Full Name: George Alec Harwood

Chief Engineer, Electric Zone

Centurion, 1916–1926

born August 29, 1875
Waltham, Massachusetts
died November 4, 1926
White Plains, New York
elected March 4, 1916
Age forty
proposer of
Member portrait of George A. Harwood
Member Photograph Albums Collection
To inquire about image use and/or publication, contact the Archivist.

Century Memorial

Perhaps the most remarkable engineering feat of our time, all circumstances and obstacles considered, was the construction between 1906 and 1914 of the new Grand Central Terminal. It was not the “tube-and-terminal problem” which had confronted the Pennsylvania five or six years before. In that undertaking, not a train had to move from Thirty-fourth Street under the river until Cassatt’s men shifted part of his railroad’s passenger traffic from the old Jersey City ferry-house to the completed uptown terminal. But the New York Central had to build a new underground level up from Forty-second Street to One Hundred and Tenth, new and extensive underground yards, four-track electrified facilities to Harmon, and to do all this without interruption to movement of the hundreds of through and local trains which passed daily into and out of the same terminal on the old level. This stupendous undertaking was completed in schedule time without derangement of the regular service, and George Alec Harwood was one of its chief promoters.

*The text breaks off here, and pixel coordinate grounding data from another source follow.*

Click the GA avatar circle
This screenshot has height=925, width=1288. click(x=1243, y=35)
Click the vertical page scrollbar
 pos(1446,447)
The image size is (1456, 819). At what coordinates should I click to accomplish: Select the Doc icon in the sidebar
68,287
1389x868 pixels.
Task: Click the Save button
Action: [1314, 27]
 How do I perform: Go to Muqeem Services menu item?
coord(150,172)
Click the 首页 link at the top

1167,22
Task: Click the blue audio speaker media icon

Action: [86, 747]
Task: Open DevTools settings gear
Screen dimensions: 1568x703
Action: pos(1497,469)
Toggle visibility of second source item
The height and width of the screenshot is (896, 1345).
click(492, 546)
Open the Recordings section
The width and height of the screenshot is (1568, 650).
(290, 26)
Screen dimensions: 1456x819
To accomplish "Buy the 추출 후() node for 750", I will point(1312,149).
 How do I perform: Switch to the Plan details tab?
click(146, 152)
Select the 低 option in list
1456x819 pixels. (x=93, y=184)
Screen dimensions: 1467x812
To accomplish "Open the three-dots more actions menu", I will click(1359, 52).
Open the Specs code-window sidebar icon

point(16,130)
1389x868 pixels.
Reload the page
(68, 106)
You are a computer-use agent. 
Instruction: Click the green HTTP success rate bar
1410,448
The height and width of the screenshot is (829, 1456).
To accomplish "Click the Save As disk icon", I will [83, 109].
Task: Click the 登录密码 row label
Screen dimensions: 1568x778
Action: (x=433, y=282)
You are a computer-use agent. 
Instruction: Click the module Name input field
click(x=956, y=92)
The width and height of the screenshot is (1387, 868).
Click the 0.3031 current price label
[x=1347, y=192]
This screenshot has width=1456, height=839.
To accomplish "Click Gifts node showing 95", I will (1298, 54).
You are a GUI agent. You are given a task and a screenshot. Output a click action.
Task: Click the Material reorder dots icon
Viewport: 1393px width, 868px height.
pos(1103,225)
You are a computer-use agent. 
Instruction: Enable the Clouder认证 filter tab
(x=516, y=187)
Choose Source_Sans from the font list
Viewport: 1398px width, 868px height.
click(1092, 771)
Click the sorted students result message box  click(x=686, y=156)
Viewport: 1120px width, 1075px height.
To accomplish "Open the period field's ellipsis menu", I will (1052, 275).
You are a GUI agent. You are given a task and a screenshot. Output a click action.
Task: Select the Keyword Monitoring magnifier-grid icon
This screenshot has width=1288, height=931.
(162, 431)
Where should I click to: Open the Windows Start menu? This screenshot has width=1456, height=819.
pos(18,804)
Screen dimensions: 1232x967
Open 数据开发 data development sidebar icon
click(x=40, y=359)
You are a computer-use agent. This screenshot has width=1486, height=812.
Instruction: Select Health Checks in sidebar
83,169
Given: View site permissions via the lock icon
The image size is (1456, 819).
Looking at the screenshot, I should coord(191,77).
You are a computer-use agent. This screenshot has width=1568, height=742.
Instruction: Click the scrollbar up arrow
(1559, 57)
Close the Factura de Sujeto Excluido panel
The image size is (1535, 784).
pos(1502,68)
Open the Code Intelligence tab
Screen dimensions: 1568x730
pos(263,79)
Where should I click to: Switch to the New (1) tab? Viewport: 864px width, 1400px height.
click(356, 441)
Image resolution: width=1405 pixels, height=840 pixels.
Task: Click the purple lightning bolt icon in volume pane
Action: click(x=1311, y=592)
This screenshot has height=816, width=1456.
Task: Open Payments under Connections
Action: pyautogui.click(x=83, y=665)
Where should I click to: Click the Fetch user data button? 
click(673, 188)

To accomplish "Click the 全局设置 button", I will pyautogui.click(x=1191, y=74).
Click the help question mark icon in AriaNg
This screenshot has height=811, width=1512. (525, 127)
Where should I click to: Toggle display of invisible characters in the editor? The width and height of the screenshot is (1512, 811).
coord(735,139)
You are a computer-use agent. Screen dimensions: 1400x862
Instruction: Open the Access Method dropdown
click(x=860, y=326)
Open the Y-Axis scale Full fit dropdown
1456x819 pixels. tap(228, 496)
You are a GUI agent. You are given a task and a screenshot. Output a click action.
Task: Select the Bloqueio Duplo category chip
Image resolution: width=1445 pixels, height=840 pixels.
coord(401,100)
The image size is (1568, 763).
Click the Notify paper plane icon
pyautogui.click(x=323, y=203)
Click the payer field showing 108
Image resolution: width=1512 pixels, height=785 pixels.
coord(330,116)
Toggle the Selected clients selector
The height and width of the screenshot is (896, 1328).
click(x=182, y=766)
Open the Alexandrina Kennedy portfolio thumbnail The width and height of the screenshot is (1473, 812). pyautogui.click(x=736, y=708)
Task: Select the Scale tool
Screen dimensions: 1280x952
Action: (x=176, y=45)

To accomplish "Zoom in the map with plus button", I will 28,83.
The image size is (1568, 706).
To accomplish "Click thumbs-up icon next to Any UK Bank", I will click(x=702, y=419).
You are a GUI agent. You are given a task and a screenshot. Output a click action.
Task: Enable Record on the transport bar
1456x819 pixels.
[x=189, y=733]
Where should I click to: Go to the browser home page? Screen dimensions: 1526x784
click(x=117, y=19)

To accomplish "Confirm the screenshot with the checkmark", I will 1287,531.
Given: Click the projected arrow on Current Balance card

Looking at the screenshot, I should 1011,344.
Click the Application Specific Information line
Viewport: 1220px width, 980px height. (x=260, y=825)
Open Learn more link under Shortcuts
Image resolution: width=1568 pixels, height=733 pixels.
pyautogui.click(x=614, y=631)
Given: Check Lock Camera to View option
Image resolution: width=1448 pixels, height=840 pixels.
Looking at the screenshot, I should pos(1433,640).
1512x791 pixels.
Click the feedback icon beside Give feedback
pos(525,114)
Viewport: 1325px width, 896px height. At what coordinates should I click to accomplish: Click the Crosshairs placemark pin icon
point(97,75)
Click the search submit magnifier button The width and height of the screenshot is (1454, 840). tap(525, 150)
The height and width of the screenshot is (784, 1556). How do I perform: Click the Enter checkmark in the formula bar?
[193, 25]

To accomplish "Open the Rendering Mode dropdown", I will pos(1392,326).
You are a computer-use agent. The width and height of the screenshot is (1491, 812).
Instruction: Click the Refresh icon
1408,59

Coming to the Central only as a draftsman, after the new program had been started, he displayed such outstanding talent as to win successive promotion until terminal tracks, excavation and overhead street construction had been placed entirely in his charge, with finally the whole civil engineering program out to Croton and North White Plains entrusted to him. With our fellow-member Wilgus in command, and Katte and Reed charged with electrification and terminal architecture, he performed his part of the memorable achievement. An engineer of outstanding ability and integrity and a gentleman with all that the title implies, is the description of Harwood by his associates in it.